- _About this task_: Wherever "will" appears in the records below, copy the line that holds it.

** Given records follows **

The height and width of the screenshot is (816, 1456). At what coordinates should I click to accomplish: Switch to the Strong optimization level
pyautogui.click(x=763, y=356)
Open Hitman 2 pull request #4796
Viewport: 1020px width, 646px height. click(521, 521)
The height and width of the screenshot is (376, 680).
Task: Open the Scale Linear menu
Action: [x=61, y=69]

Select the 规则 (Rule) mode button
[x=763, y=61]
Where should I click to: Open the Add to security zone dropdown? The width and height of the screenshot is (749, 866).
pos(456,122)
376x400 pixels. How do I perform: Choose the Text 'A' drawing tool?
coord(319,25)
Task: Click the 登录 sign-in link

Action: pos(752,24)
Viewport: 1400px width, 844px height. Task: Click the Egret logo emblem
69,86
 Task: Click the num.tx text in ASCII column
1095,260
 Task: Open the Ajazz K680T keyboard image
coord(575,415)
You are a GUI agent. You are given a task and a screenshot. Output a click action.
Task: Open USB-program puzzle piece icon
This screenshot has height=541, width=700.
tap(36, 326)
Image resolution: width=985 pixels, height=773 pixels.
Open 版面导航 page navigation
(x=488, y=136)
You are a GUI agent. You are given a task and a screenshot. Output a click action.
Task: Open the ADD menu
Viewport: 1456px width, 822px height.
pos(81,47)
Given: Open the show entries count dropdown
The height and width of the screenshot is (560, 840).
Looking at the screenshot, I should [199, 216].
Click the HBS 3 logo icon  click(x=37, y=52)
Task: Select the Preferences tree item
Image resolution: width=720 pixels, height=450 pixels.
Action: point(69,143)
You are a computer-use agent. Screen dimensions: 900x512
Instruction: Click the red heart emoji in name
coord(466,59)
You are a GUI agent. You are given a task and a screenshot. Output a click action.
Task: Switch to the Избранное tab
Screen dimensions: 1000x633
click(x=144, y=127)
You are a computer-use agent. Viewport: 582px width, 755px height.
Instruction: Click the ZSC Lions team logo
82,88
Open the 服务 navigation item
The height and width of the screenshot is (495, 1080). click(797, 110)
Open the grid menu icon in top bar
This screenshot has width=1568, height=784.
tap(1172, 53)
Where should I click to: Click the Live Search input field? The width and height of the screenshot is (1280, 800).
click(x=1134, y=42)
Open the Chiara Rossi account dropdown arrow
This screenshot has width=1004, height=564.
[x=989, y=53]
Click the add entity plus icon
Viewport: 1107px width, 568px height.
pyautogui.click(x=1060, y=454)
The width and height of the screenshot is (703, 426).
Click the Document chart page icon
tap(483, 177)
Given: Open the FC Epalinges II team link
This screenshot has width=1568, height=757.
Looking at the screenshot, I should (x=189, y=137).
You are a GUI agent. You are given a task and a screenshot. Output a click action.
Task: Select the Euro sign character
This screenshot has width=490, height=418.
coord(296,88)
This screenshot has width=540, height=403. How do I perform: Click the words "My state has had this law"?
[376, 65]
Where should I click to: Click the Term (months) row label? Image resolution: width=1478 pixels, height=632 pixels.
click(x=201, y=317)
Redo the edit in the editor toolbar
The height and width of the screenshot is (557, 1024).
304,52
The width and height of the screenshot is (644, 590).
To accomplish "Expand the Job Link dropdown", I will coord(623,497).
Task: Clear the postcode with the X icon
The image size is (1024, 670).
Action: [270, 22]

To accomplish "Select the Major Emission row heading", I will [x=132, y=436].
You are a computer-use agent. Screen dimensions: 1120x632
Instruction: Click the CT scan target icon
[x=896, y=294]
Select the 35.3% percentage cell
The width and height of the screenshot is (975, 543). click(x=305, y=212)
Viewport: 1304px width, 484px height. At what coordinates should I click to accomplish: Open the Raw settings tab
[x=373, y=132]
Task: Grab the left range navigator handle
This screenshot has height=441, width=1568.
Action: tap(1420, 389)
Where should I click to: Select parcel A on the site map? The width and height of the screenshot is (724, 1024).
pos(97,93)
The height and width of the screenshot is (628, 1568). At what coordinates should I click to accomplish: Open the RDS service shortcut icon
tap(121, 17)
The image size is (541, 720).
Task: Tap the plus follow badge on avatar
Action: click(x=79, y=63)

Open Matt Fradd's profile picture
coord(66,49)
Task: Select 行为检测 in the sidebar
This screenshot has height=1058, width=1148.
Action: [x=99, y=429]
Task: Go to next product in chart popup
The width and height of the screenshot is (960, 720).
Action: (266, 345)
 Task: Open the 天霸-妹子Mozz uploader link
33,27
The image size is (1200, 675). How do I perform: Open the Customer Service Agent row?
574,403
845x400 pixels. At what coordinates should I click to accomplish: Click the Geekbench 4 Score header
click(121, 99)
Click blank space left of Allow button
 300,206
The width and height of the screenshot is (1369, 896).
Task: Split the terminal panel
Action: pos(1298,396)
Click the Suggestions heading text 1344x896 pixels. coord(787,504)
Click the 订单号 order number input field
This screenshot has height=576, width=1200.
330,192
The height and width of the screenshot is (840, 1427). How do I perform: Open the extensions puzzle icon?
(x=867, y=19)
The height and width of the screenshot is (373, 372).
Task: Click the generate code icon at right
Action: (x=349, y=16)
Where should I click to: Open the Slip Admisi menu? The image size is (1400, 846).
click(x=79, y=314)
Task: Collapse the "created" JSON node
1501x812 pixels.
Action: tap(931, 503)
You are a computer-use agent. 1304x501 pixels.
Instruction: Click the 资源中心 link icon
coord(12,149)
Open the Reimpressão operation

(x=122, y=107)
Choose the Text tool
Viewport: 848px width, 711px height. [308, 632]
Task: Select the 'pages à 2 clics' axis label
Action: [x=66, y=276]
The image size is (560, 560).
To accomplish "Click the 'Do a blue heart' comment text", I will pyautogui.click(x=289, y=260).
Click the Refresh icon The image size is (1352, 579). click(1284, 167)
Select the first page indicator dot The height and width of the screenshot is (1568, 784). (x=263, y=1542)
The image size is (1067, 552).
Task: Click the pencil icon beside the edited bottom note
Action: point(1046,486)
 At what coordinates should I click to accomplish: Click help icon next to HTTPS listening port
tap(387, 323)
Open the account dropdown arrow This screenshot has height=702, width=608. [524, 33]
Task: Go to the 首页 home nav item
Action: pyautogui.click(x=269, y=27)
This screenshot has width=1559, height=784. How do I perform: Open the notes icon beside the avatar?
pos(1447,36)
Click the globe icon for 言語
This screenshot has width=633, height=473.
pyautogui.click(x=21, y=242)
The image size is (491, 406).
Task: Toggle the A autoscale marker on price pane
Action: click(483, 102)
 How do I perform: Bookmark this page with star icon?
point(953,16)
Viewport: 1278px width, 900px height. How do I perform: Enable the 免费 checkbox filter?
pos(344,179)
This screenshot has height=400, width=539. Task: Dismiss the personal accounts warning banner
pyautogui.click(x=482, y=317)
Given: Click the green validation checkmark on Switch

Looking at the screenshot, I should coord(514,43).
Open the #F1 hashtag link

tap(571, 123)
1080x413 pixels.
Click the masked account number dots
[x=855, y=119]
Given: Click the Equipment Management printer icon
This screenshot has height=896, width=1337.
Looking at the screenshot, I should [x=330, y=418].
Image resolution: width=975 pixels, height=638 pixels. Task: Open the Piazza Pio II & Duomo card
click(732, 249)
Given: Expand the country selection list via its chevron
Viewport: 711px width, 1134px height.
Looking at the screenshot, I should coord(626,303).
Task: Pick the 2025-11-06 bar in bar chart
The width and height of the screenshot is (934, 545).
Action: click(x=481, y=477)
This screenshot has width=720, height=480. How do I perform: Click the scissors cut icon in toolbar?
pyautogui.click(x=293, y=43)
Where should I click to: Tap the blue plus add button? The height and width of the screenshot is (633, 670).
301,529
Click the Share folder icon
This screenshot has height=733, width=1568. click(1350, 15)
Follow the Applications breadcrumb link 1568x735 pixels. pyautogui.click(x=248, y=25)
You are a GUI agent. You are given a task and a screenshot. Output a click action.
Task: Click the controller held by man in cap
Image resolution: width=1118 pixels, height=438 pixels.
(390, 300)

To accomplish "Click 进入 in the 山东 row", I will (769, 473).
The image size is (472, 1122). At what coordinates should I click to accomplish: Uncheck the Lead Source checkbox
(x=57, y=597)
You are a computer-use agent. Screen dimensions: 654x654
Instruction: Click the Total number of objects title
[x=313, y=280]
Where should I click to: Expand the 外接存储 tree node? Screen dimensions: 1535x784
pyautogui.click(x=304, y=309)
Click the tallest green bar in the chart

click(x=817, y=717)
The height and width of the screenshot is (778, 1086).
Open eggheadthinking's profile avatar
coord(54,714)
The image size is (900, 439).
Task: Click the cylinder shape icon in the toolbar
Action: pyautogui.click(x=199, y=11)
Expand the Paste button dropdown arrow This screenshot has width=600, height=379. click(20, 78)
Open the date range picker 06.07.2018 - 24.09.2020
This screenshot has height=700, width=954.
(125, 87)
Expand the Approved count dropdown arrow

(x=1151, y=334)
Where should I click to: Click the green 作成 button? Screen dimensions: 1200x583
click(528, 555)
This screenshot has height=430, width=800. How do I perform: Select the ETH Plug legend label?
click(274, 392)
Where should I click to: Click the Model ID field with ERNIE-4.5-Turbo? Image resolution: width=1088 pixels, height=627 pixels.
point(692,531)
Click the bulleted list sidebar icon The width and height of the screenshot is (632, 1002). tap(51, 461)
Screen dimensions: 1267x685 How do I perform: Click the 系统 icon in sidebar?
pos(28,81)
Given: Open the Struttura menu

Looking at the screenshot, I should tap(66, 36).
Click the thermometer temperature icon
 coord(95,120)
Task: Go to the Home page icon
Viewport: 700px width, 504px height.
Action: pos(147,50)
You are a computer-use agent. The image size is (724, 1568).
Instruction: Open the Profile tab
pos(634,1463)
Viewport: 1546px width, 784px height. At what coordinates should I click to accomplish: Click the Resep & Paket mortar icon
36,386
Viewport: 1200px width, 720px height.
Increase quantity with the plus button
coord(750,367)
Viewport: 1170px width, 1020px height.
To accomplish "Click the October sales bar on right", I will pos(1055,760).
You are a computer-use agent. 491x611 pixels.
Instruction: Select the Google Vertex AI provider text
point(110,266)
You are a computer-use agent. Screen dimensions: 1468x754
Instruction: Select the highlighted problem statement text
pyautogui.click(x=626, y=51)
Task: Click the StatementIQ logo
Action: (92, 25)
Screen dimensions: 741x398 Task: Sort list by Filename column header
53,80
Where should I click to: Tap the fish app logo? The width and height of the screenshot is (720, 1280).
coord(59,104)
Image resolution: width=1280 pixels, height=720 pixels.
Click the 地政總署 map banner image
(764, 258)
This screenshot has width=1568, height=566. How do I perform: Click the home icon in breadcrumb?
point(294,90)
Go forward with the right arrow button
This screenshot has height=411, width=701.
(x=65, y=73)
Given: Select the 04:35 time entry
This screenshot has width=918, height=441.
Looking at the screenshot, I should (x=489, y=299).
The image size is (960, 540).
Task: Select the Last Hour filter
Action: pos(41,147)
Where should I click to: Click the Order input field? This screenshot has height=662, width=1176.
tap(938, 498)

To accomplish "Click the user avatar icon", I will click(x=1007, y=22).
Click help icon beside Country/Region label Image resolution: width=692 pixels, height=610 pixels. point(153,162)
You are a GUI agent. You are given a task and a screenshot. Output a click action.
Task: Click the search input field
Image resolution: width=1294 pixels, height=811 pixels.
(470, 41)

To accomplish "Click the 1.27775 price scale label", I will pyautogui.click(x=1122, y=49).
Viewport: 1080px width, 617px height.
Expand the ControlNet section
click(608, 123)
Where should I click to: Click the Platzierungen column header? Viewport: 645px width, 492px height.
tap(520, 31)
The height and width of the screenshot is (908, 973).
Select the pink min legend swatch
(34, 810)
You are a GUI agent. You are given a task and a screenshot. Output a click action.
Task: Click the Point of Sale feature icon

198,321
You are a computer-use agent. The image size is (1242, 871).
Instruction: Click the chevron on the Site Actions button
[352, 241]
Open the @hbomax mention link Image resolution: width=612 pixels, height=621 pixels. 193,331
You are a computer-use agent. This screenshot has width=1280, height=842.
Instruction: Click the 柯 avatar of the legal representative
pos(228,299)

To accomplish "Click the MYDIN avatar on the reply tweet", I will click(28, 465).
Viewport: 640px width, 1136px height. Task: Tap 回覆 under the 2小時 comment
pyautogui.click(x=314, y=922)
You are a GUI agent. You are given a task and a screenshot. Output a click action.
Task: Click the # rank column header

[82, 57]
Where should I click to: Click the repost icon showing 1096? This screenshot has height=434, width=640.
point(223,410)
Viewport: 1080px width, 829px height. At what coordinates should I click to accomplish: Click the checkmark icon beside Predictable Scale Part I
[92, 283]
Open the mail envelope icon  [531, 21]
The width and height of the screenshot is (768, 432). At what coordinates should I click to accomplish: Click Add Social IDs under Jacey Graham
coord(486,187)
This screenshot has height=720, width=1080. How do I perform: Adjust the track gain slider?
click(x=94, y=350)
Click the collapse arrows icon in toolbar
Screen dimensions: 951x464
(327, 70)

** End of Given records **

- _Reply_:
To accomplish "Expand the Job Link dropdown", I will coord(623,497).
To accomplish "Select the Major Emission row heading", I will [x=132, y=436].
To accomplish "Click the 'Do a blue heart' comment text", I will pyautogui.click(x=289, y=260).
To accomplish "Click 进入 in the 山东 row", I will (769, 473).
To accomplish "Click the October sales bar on right", I will pos(1055,760).
To accomplish "Click the user avatar icon", I will click(x=1007, y=22).
To accomplish "Click the 1.27775 price scale label", I will pyautogui.click(x=1122, y=49).
To accomplish "Click the MYDIN avatar on the reply tweet", I will click(28, 465).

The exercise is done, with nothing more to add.